**Énoncé A**
Recopiez à l'identique tout ce qui va du début des entrées jusqu'à la ligne contenant « Action: pyautogui.click(x=66, y=374) », cette ligne comprise.

Mesdames et Messieurs les ambassadeurs,
Je suis très heureux d'avoir l'occasion de faire avec vous un point sur les négociations en cours au sein de l'Organisation mondiale du commerce, à quelques semaines de la réunion ministérielle de Doha qui constituera un rendez-vous très important pour cette organisation.
Vous avez tous en mémoire l'échec de la conférence de Seattle en novembre 1999. Cet échec fut marqué par deux faits nouveaux :
- une " contestation de l'intérieur ", animée par une grande majorité de pays en développement, avec comme principal cheval de bataille la question des normes sociales.
- l'émergence d'un vaste mouvement anti-mondialiste qui n'a cessé de prendre de l'ampleur, comme l'ont montré récemment les manifestations massives et les incidents sanglants de Göteborg et de Gênes.
Depuis Seattle, l'OMC est donc devenue un bouc émissaire commode du combat contre la mondialisation, dans la vision délibérément caricaturale d'une organisation gérée par des bureaucrates mercantiles au service des marchés et d'une " mondialisation sans âme ".
Dans ce contexte troublé où ce que fait réellement l'OMC a parfois moins de visibilité que ce qui se passe dans les médias ou dans la rue, je crois nécessaire de vous rappeler en quelques mots la vision qu'a le gouvernement du rôle de cette organisation, et vous dire ce que nous attendons de la ministérielle de Doha. Je le ferai en développant la thématique des liens avec les autres organisations internationales sur laquelle vous avez souhaité que je m'exprime au cours de ce déjeuner. Je ne prétends évidemment pas couvrir l'ensemble des sujets qui seront traités lors de la ministérielle dans un propos liminaire qui se veut bref pour laisser le maximum de temps à un échange libre avec vous.

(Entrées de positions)
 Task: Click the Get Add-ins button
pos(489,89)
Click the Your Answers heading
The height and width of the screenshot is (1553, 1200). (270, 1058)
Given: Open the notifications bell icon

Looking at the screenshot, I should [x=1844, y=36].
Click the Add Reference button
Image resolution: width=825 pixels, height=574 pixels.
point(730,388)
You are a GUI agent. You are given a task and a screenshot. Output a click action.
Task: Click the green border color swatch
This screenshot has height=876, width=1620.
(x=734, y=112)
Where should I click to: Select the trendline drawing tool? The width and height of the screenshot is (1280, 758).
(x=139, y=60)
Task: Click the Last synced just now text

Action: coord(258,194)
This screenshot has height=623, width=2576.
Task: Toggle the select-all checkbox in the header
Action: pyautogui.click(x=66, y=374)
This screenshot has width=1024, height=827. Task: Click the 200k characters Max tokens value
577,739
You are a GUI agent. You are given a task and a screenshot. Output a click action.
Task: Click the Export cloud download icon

**Énoncé B**
Prolongez le discours sur les négociations de l'OMC avant la réunion de Doha, à la suite de sa dernière phrase.

**Réponse rédigée A**
 Task: Click the Get Add-ins button
pos(489,89)
Click the Your Answers heading
The height and width of the screenshot is (1553, 1200). (270, 1058)
Given: Open the notifications bell icon

Looking at the screenshot, I should [x=1844, y=36].
Click the Add Reference button
Image resolution: width=825 pixels, height=574 pixels.
point(730,388)
You are a GUI agent. You are given a task and a screenshot. Output a click action.
Task: Click the green border color swatch
This screenshot has height=876, width=1620.
(x=734, y=112)
Where should I click to: Select the trendline drawing tool? The width and height of the screenshot is (1280, 758).
(x=139, y=60)
Task: Click the Last synced just now text

Action: coord(258,194)
This screenshot has height=623, width=2576.
Task: Toggle the select-all checkbox in the header
Action: pyautogui.click(x=66, y=374)

**Réponse rédigée B**
Je voudrais tout d'abord lever un éventuel malentendu. On entend dire parfois - dans certains des pays où vous résidez - que la France ne souhaite pas un nouveau cycle de négociations commerciales multilatérales. Confrontée à un mouvement anti-mondialiste très actif, prisonnière de ses échéances électorales, la France se satisferait volontiers d'un nouveau report des échéances. Si vous entendez de tels propos ou si vous les lisez dans la presse, je vous demande de les démentir fermement. La France est et reste solidaire de ses partenaires européens dans une démarche visant à lancer un cycle large et équilibré. Je l'ai dit et répété depuis que j'occupe mes fonctions, y compris dans mes contacts réguliers avec les ONG ou dans des rencontres " contestataires " comme celle de Porto-Alegre où je me suis rendu en début d'année. Nous souhaitons clairement un nouveau cycle de négociations, mais pas n'importe lequel, et nous ne plaçons pas le calendrier avant le contenu, comme seraient peut être tentés de le faire certains de nos partenaires, y compris européens.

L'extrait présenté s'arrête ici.